Supplied data:

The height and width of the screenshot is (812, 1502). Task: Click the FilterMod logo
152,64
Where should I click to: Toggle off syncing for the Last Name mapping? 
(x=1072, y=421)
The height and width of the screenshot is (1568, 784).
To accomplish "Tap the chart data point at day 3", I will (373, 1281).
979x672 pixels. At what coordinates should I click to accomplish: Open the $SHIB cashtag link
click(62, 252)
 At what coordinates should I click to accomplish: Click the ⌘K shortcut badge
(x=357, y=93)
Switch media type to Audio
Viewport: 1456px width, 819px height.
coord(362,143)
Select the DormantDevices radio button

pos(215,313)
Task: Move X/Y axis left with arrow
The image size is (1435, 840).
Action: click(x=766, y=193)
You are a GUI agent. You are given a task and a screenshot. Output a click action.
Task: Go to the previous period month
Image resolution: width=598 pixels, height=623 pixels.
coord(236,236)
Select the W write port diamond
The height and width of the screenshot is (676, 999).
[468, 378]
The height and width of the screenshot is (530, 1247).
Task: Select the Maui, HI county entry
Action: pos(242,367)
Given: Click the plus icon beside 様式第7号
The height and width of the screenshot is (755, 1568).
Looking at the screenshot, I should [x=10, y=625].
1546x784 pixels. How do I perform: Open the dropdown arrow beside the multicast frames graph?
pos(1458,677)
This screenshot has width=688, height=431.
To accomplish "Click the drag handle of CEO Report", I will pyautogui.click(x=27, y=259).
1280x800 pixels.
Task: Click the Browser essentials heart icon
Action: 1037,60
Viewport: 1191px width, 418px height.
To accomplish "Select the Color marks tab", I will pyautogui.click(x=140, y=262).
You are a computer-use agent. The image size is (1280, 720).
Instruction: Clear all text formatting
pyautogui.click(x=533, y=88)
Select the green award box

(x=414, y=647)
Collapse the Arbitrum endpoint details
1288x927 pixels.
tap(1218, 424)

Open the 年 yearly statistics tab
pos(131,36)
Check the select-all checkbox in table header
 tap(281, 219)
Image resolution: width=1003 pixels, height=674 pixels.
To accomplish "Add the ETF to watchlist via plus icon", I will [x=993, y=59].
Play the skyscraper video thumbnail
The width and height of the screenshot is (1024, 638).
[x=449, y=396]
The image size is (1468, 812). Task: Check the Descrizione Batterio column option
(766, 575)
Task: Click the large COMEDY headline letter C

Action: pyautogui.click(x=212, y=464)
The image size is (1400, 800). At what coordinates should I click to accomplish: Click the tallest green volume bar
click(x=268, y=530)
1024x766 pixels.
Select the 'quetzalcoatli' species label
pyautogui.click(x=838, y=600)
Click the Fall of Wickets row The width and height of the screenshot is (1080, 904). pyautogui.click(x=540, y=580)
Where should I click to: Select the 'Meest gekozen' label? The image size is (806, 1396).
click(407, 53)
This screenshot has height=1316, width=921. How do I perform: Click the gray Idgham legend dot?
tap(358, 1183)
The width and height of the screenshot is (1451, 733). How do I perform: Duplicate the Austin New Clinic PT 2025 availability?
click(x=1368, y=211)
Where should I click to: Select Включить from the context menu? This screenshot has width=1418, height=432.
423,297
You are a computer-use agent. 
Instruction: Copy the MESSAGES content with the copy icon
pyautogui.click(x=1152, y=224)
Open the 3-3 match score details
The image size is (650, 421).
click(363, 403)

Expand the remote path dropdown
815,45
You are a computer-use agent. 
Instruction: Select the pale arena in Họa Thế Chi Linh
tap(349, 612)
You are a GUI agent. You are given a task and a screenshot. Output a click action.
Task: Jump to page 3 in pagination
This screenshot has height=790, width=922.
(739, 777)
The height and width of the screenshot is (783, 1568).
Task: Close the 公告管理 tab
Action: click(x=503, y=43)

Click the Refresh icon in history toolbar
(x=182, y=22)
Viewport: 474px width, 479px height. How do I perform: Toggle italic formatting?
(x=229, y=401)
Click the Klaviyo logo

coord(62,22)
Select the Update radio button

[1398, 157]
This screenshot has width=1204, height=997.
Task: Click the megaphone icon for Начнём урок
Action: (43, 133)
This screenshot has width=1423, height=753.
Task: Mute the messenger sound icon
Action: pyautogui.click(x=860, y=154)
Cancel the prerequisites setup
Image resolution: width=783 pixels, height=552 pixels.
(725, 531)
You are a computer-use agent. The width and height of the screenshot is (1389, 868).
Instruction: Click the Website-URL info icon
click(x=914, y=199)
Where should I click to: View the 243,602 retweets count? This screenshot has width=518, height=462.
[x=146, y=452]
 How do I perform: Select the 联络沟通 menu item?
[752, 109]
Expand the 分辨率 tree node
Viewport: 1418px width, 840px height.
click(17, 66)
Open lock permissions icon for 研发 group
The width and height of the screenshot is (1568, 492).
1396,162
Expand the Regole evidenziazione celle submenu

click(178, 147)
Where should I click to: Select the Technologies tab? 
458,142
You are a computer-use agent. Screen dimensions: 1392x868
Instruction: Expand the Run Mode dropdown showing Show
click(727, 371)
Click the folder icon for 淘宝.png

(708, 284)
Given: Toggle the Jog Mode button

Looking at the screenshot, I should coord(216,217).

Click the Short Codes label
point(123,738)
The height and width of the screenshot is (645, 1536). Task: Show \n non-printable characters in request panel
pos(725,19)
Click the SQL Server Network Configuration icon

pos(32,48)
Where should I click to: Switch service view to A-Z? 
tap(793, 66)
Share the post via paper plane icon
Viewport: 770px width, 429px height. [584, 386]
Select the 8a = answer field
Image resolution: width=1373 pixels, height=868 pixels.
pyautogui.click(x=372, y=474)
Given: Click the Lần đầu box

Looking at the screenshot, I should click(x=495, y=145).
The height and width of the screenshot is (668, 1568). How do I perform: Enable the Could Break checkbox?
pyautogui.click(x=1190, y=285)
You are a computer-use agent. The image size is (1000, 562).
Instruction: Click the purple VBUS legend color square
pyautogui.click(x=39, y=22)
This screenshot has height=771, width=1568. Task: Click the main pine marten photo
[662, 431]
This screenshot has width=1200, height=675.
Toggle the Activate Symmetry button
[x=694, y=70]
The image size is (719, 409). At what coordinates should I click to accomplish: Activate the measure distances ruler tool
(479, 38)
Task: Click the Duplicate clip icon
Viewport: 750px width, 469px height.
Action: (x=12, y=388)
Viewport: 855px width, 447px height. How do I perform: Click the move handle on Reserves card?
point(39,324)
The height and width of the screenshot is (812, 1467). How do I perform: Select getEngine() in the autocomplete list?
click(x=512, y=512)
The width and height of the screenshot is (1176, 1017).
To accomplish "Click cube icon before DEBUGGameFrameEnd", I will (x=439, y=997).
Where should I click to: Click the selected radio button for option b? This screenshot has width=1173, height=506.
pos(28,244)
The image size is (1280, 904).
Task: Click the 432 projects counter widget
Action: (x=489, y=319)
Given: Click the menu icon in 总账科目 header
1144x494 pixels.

Exercise goal: Convert the items starting at the line containing "Open the 3-3 match score details" and ending at the line containing "tap(349, 612)" into a two-column CSV with the headers instruction and answer. Use one row per item, and put each value in a single quoted field with its line breaks replaced by spaces.

Response to this exercise:
instruction,answer
"Open the 3-3 match score details The image size is (650, 421).","click(363, 403)"
"Expand the remote path dropdown","815,45"
"You are a computer-use agent. Instruction: Select the pale arena in Họa Thế Chi Linh","tap(349, 612)"